A number of studies have suggested that the soluble domain of b5 alone is unable to form a complex with P450 enzymes (29–31). However, here the binding between the soluble domains of CYP17A1 and b5 in solution was observed on an intermediate exchange NMR time scale and employing the same anionic Glu-48 and Glu-49 residues implicated earlier in studies of the full-length b5 (23). Results demonstrate that this CYP17A1-b5 complex can be disrupted by addition of rat CPR, providing direct biophysical evidence that b5 and CPR compete for binding surface to CYP17A1. Finally, the relative affinity of CYP17A1 for b5 versus CPR was evaluated when CYP17A1 was in a variety of ligand-bound states. The data suggest that the presence of the 17α-hydroxylase substrate pregnenolone in the CYP17A1 active site results in stronger relative affinity for b5 versus CPR than occurs when the 17,20-lyase substrate 17α-hydroxypregnenolone is present in the CYP17A1 active site. Significantly, this suggests a mechanism whereby CYP17A1 metabolism in the active site and the superficial b5 binding surface communicate by allostery.

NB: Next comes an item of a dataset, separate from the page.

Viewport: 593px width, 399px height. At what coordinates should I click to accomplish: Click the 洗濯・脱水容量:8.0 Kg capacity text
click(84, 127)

The soluble domain of human microsomal cytochrome b5, represented by residues 1–107, was constructed as a synthetic gene (GenScript) with a poly-histidine tag at the C terminus. The construct was designed after other b5 constructs studied previously by NMR spectroscopy (32). Escherichia coli BL21(DE3) cells were transformed with a pET-15b plasmid containing the b5 gene and grown in M9 (50 mm Na2HPO4, 20 mm KH2PO4, 10 mm NaCl, 18.7 mm 15N NH4Cl) minimal medium until log phase (0.6 optical density) minimal medium made with 15N ammonium chloride until log phase (0.6 optical density). At this point isopropyl 1-thio-β-d-galactopyranoside and δ-aminolevulinic acid were added to induce b5 expression and provide for heme synthesis, respectively. Cells were grown at 37 °C with shaking (220 rpm.) for 20 h. Cells were harvested, resuspended in lysis buffer (50 mm Tris, 0.3 m NaCl (pH 8.0)), lysed via freeze-thaw, and sonicated in 30-s alternating bursts for a total of 3 min. Cell lysate was recovered by centrifugation (27,200 × g, 15 min.) and applied to a nickel-nitrilotriacetic acid column (GE Healthcare) equilibrated with loading buffer (50 mm Tris, 0.3 m NaCl (pH 7.4)). The column was washed using 2 column volumes (CV) of lysis buffer and 6 CV of wash buffer (50 mm Tris, 0.3 m NaCl, 100 mm glycine (pH 7.4)) and then eluted with 4 CV of elution buffer (50 mm Tris, 0.3 m NaCl, 100 mm glycine, 100 mm histidine (pH 7.4)). The purity of the eluted sample was evaluated by SDS-PAGE and UV-visible spectroscopy (A412/A280 > 4.0). NMR samples were prepared by transferring purified b5 into 50 mm potassium phosphate, 50 mm NaCl (pH 6.5), concentrating to 0.1–0.15 mm, and augmenting to 10% D2O.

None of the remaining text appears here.